Secondary analysis of an existing dataset (N = 77) was performed. Scale association and agreement were assessed with a Spearman ρ correlation (rs), intraclass correlation coefficient, 95% limits of agreement (LoA), and Bland-Altman plot. Cronbach α values were calculated to determine internal consistencies. Separate multiple linear regression models with SRH as the outcome and ABC-6 and ABC-16 scores as primary predictors were estimated and subsequently used to conduct Hotelling t test.
Results and Discussion:
Participants were primarily female (80.5%) with a median age of 68 years living in the metro Detroit area. The ABC-6 and ABC-16 were closely associated [rs = 0.97, P < .001; intraclass correlation coefficient (2,1) = 0.80] but demonstrated discrepancy (95% LoA range of −3.9 to +18.2; mean difference = 7.2 points in the direction of the ABC-16). Cronbach α values were 0.95 (ABC-16) and 0.89 (ABC-6). Regression model 1 (ABC-6 = primary predictor) explained more of the variance (R2 = 0.36) in SRH compared with model 2 (ABC-16 = primary predictor; R2 = 0.29). Hotelling t test [t(74) = 2.4, P = .008] found that the predicted values from the ABC-6 model were significantly more highly correlated with SRH than those from the ABC-16 model.

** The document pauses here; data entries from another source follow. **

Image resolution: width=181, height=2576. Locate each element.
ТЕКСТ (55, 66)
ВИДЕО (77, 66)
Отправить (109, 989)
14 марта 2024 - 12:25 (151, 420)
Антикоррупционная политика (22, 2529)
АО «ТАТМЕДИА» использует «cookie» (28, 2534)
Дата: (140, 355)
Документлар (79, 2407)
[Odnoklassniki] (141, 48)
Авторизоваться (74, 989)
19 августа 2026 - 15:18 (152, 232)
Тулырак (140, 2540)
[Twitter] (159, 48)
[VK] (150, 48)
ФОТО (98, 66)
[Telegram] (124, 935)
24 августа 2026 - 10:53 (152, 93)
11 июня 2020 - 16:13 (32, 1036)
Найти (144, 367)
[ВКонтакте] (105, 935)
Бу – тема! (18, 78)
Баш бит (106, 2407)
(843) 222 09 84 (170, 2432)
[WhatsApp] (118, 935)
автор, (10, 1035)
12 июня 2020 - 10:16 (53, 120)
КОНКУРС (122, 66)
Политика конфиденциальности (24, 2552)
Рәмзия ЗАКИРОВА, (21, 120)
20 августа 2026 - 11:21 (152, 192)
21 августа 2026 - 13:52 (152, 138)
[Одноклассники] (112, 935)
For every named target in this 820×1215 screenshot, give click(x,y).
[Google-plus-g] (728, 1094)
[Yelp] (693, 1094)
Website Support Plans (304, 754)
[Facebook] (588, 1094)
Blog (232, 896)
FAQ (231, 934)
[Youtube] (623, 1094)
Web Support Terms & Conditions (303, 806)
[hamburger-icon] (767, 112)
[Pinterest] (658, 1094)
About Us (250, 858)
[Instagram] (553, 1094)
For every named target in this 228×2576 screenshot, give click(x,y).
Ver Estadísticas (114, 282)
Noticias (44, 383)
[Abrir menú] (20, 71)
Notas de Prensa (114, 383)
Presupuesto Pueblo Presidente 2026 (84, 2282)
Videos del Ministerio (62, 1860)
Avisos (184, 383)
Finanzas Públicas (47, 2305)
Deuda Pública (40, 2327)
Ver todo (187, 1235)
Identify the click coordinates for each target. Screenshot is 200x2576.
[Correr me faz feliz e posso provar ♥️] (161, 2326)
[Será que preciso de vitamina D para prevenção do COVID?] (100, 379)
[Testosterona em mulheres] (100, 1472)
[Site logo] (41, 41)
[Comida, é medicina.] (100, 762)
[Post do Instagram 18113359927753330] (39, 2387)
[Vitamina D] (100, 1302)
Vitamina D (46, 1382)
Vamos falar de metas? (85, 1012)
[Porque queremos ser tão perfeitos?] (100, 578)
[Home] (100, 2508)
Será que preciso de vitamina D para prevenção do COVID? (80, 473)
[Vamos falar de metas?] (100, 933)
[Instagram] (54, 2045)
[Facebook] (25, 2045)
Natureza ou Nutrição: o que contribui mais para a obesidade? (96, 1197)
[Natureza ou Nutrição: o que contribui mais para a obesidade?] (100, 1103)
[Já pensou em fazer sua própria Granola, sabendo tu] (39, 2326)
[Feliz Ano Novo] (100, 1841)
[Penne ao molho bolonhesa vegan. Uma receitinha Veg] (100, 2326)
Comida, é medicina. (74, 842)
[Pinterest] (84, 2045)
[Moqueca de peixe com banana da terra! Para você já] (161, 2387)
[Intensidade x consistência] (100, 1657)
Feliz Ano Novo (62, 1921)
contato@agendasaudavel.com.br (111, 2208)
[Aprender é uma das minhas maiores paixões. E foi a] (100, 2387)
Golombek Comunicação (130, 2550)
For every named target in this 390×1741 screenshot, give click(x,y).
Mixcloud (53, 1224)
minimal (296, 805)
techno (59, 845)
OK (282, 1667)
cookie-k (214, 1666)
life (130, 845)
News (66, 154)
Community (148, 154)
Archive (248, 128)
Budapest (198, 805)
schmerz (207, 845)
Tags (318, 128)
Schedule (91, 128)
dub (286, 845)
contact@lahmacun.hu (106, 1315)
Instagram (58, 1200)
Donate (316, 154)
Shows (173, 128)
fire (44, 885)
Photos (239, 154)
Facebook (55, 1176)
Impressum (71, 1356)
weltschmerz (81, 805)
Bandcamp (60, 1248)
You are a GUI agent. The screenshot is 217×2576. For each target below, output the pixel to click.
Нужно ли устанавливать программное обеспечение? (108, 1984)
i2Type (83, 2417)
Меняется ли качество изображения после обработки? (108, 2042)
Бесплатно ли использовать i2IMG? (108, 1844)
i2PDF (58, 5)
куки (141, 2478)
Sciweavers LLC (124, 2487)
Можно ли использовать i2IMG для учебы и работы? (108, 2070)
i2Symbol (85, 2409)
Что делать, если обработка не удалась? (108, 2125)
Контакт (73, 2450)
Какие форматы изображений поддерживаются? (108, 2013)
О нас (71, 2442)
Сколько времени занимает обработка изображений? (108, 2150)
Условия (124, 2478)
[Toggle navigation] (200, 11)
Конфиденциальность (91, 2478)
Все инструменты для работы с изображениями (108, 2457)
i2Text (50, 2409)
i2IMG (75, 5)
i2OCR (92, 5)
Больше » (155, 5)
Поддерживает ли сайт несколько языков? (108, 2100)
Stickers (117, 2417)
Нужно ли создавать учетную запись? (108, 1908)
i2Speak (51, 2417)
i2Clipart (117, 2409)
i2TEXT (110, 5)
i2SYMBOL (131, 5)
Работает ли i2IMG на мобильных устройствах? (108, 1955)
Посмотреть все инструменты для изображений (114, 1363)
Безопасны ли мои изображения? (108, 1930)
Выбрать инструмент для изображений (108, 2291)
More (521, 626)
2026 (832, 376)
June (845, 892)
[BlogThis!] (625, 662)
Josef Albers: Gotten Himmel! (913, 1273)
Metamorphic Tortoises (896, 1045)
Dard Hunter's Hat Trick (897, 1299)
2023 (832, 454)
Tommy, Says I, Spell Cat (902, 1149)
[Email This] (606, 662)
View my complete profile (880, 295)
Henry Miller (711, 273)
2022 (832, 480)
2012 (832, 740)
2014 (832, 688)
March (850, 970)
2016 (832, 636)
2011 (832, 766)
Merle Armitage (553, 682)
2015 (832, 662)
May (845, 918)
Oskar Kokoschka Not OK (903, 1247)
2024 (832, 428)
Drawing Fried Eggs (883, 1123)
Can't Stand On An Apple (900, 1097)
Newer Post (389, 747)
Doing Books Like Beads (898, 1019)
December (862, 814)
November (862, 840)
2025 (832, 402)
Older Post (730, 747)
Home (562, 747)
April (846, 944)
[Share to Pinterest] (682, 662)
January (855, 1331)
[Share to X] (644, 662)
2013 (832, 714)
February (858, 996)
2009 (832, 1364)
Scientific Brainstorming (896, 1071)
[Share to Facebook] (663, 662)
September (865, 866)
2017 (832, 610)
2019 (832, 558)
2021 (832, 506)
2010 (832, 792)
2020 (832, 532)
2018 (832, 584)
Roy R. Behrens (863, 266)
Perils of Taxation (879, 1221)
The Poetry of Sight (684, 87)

Despite a high correlation between the ABC-16 and ABC-6, the 2 scales showed limited agreement and should not be considered interchangeable. Given that the ABC-16 takes longer to administer, does not relate to SRH as strongly, and could have redundant items, the ABC-6 may be preferable to the ABC-16 for balance confidence assessment in older adults living in cold weather, urban, or well-resourced areas.